======== THE DATA ========

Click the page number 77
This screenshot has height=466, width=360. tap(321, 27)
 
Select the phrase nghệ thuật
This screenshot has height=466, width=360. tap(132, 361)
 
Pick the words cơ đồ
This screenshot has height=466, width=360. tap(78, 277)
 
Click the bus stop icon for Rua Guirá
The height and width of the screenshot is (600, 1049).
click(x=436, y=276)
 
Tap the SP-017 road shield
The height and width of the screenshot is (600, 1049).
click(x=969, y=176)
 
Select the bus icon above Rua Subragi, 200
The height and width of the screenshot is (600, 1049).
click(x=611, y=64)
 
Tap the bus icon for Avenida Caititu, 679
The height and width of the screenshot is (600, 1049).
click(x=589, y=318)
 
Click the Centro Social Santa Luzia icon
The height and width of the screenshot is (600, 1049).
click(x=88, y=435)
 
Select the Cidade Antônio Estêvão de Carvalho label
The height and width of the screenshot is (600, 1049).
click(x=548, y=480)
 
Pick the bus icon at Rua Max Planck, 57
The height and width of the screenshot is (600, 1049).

========

WHAT YOU SHOULD DO »
Pick out and copy each line of the data above that contains the string "This".

CORRECT RESULT »
This screenshot has height=466, width=360. tap(321, 27)
This screenshot has height=466, width=360. tap(132, 361)
This screenshot has height=466, width=360. tap(78, 277)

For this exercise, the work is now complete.